**WORK TO DO:** Rewrite all of the records below as a numbered list, with each line as its own item and blank lines left out.

**MATERIAL:**

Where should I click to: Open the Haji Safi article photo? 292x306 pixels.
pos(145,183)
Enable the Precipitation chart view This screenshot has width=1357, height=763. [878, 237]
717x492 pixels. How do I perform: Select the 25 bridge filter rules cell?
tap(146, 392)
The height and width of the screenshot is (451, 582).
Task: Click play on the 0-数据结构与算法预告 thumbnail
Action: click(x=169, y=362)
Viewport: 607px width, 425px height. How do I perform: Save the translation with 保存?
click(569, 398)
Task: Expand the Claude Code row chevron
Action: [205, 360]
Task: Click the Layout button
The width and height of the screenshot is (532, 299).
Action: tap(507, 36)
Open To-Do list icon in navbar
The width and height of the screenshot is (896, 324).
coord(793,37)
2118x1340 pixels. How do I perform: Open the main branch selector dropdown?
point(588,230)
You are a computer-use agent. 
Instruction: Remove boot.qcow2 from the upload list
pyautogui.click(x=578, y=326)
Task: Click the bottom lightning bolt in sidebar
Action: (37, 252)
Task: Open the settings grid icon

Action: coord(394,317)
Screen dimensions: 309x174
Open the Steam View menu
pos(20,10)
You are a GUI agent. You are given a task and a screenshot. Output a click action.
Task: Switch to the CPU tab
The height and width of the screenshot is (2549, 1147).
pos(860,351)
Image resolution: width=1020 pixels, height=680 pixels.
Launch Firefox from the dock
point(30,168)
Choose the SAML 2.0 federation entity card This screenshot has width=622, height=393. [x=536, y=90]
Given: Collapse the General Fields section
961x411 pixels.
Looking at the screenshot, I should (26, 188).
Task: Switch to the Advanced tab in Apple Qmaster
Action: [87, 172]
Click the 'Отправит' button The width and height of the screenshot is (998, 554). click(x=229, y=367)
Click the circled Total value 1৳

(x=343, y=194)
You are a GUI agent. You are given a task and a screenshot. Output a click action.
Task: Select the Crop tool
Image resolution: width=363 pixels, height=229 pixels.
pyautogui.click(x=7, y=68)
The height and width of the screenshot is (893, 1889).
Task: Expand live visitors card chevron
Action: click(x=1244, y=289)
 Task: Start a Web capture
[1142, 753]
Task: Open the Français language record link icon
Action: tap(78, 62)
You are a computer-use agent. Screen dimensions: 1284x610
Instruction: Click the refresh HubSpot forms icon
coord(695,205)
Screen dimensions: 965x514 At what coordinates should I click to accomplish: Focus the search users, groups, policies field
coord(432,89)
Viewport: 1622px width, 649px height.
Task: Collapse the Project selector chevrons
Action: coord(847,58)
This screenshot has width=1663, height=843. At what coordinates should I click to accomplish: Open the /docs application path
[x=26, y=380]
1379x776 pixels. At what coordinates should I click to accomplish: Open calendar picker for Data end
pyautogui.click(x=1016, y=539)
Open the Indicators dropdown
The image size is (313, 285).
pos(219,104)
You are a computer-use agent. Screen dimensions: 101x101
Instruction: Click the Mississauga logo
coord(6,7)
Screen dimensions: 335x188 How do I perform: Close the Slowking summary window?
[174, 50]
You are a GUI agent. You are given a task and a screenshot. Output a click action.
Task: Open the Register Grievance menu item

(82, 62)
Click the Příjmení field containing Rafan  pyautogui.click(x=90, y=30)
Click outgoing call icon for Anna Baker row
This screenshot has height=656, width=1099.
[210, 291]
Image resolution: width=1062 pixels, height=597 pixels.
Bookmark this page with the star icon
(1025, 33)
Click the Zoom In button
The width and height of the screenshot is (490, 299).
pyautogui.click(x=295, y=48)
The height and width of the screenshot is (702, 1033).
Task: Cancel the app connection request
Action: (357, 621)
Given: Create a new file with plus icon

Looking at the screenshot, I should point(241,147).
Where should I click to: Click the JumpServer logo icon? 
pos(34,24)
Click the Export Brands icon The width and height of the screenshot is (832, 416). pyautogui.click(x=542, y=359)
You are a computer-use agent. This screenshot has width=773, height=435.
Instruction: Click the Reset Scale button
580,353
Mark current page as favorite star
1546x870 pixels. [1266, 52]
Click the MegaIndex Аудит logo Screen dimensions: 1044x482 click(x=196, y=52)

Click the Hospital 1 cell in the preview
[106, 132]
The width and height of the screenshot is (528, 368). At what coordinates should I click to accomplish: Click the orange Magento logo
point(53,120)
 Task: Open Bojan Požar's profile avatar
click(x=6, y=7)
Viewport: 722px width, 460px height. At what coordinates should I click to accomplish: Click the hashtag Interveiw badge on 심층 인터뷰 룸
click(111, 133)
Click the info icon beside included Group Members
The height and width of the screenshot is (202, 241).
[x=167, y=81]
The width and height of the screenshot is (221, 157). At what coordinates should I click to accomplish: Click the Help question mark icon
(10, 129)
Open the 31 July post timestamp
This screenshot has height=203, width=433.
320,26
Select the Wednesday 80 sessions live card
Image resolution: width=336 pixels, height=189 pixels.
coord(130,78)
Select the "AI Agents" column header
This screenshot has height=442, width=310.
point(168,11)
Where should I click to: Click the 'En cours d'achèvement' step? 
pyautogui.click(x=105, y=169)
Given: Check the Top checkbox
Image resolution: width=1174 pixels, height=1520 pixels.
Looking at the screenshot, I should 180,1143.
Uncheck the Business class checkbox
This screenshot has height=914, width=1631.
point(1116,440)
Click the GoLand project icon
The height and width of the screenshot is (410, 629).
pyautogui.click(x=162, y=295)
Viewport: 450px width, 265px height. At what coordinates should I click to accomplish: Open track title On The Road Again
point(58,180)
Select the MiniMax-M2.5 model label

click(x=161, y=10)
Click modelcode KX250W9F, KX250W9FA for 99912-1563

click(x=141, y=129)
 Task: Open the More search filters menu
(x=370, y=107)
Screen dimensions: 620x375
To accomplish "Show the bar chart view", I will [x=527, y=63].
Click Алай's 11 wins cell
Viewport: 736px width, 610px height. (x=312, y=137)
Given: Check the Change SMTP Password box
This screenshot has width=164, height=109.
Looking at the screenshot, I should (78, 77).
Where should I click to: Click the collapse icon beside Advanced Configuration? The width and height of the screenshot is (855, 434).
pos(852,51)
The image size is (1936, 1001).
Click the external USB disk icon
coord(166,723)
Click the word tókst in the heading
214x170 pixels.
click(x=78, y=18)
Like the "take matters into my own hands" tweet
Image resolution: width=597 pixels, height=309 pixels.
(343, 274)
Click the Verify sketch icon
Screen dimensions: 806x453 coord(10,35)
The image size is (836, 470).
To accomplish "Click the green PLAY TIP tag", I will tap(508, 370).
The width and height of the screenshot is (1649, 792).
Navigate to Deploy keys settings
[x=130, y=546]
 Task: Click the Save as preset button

**ANSWER TO THE TASK:**
1. Where should I click to: Open the Haji Safi article photo? 292x306 pixels.
2. pos(145,183)
3. Enable the Precipitation chart view This screenshot has width=1357, height=763. [878, 237]
4. 717x492 pixels. How do I perform: Select the 25 bridge filter rules cell?
5. tap(146, 392)
6. The height and width of the screenshot is (451, 582).
7. Task: Click play on the 0-数据结构与算法预告 thumbnail
8. Action: click(x=169, y=362)
9. Viewport: 607px width, 425px height. How do I perform: Save the translation with 保存?
10. click(569, 398)
11. Task: Expand the Claude Code row chevron
12. Action: [205, 360]
13. Task: Click the Layout button
14. The width and height of the screenshot is (532, 299).
15. Action: tap(507, 36)
16. Open To-Do list icon in navbar
17. The width and height of the screenshot is (896, 324).
18. coord(793,37)
19. 2118x1340 pixels. How do I perform: Open the main branch selector dropdown?
20. point(588,230)
21. You are a computer-use agent. 
22. Instruction: Remove boot.qcow2 from the upload list
23. pyautogui.click(x=578, y=326)
24. Task: Click the bottom lightning bolt in sidebar
25. Action: (37, 252)
26. Task: Open the settings grid icon
27. Action: coord(394,317)
28. Screen dimensions: 309x174
29. Open the Steam View menu
30. pos(20,10)
31. You are a GUI agent. You are given a task and a screenshot. Output a click action.
32. Task: Switch to the CPU tab
33. The height and width of the screenshot is (2549, 1147).
34. pos(860,351)
35. Image resolution: width=1020 pixels, height=680 pixels.
36. Launch Firefox from the dock
37. point(30,168)
38. Choose the SAML 2.0 federation entity card This screenshot has width=622, height=393. [x=536, y=90]
39. Given: Collapse the General Fields section
40. 961x411 pixels.
41. Looking at the screenshot, I should (26, 188).
42. Task: Switch to the Advanced tab in Apple Qmaster
43. Action: [87, 172]
44. Click the 'Отправит' button The width and height of the screenshot is (998, 554). click(x=229, y=367)
45. Click the circled Total value 1৳
46. (x=343, y=194)
47. You are a GUI agent. You are given a task and a screenshot. Output a click action.
48. Task: Select the Crop tool
49. Image resolution: width=363 pixels, height=229 pixels.
50. pyautogui.click(x=7, y=68)
51. The height and width of the screenshot is (893, 1889).
52. Task: Expand live visitors card chevron
53. Action: click(x=1244, y=289)
54.  Task: Start a Web capture
55. [1142, 753]
56. Task: Open the Français language record link icon
57. Action: tap(78, 62)
58. You are a computer-use agent. Screen dimensions: 1284x610
59. Instruction: Click the refresh HubSpot forms icon
60. coord(695,205)
61. Screen dimensions: 965x514 At what coordinates should I click to accomplish: Focus the search users, groups, policies field
62. coord(432,89)
63. Viewport: 1622px width, 649px height.
64. Task: Collapse the Project selector chevrons
65. Action: coord(847,58)
66. This screenshot has width=1663, height=843. At what coordinates should I click to accomplish: Open the /docs application path
67. [x=26, y=380]
68. 1379x776 pixels. At what coordinates should I click to accomplish: Open calendar picker for Data end
69. pyautogui.click(x=1016, y=539)
70. Open the Indicators dropdown
71. The image size is (313, 285).
72. pos(219,104)
73. You are a computer-use agent. Screen dimensions: 101x101
74. Instruction: Click the Mississauga logo
75. coord(6,7)
76. Screen dimensions: 335x188 How do I perform: Close the Slowking summary window?
77. [174, 50]
78. You are a GUI agent. You are given a task and a screenshot. Output a click action.
79. Task: Open the Register Grievance menu item
80. (82, 62)
81. Click the Příjmení field containing Rafan  pyautogui.click(x=90, y=30)
82. Click outgoing call icon for Anna Baker row
83. This screenshot has height=656, width=1099.
84. [210, 291]
85. Image resolution: width=1062 pixels, height=597 pixels.
86. Bookmark this page with the star icon
87. (1025, 33)
88. Click the Zoom In button
89. The width and height of the screenshot is (490, 299).
90. pyautogui.click(x=295, y=48)
91. The height and width of the screenshot is (702, 1033).
92. Task: Cancel the app connection request
93. Action: (357, 621)
94. Given: Create a new file with plus icon
95. Looking at the screenshot, I should point(241,147).
96. Where should I click to: Click the JumpServer logo icon? 
97. pos(34,24)
98. Click the Export Brands icon The width and height of the screenshot is (832, 416). pyautogui.click(x=542, y=359)
99. You are a computer-use agent. This screenshot has width=773, height=435.
100. Instruction: Click the Reset Scale button
101. 580,353
102. Mark current page as favorite star
103. 1546x870 pixels. [1266, 52]
104. Click the MegaIndex Аудит logo Screen dimensions: 1044x482 click(x=196, y=52)
105. Click the Hospital 1 cell in the preview
106. [106, 132]
107. The width and height of the screenshot is (528, 368). At what coordinates should I click to accomplish: Click the orange Magento logo
108. point(53,120)
109.  Task: Open Bojan Požar's profile avatar
110. click(x=6, y=7)
111. Viewport: 722px width, 460px height. At what coordinates should I click to accomplish: Click the hashtag Interveiw badge on 심층 인터뷰 룸
112. click(111, 133)
113. Click the info icon beside included Group Members
114. The height and width of the screenshot is (202, 241).
115. [x=167, y=81]
116. The width and height of the screenshot is (221, 157). At what coordinates should I click to accomplish: Click the Help question mark icon
117. (10, 129)
118. Open the 31 July post timestamp
119. This screenshot has height=203, width=433.
120. 320,26
121. Select the Wednesday 80 sessions live card
122. Image resolution: width=336 pixels, height=189 pixels.
123. coord(130,78)
124. Select the "AI Agents" column header
125. This screenshot has height=442, width=310.
126. point(168,11)
127. Where should I click to: Click the 'En cours d'achèvement' step? 
128. pyautogui.click(x=105, y=169)
129. Given: Check the Top checkbox
130. Image resolution: width=1174 pixels, height=1520 pixels.
131. Looking at the screenshot, I should 180,1143.
132. Uncheck the Business class checkbox
133. This screenshot has height=914, width=1631.
134. point(1116,440)
135. Click the GoLand project icon
136. The height and width of the screenshot is (410, 629).
137. pyautogui.click(x=162, y=295)
138. Viewport: 450px width, 265px height. At what coordinates should I click to accomplish: Open track title On The Road Again
139. point(58,180)
140. Select the MiniMax-M2.5 model label
141. click(x=161, y=10)
142. Click modelcode KX250W9F, KX250W9FA for 99912-1563
143. click(x=141, y=129)
144.  Task: Open the More search filters menu
145. (x=370, y=107)
146. Screen dimensions: 620x375
147. To accomplish "Show the bar chart view", I will [x=527, y=63].
148. Click Алай's 11 wins cell
149. Viewport: 736px width, 610px height. (x=312, y=137)
150. Given: Check the Change SMTP Password box
151. This screenshot has width=164, height=109.
152. Looking at the screenshot, I should (78, 77).
153. Where should I click to: Click the collapse icon beside Advanced Configuration? The width and height of the screenshot is (855, 434).
154. pos(852,51)
155. The image size is (1936, 1001).
156. Click the external USB disk icon
157. coord(166,723)
158. Click the word tókst in the heading
159. 214x170 pixels.
160. click(x=78, y=18)
161. Like the "take matters into my own hands" tweet
162. Image resolution: width=597 pixels, height=309 pixels.
163. (343, 274)
164. Click the Verify sketch icon
165. Screen dimensions: 806x453 coord(10,35)
166. The image size is (836, 470).
167. To accomplish "Click the green PLAY TIP tag", I will tap(508, 370).
168. The width and height of the screenshot is (1649, 792).
169. Navigate to Deploy keys settings
170. [x=130, y=546]
171.  Task: Click the Save as preset button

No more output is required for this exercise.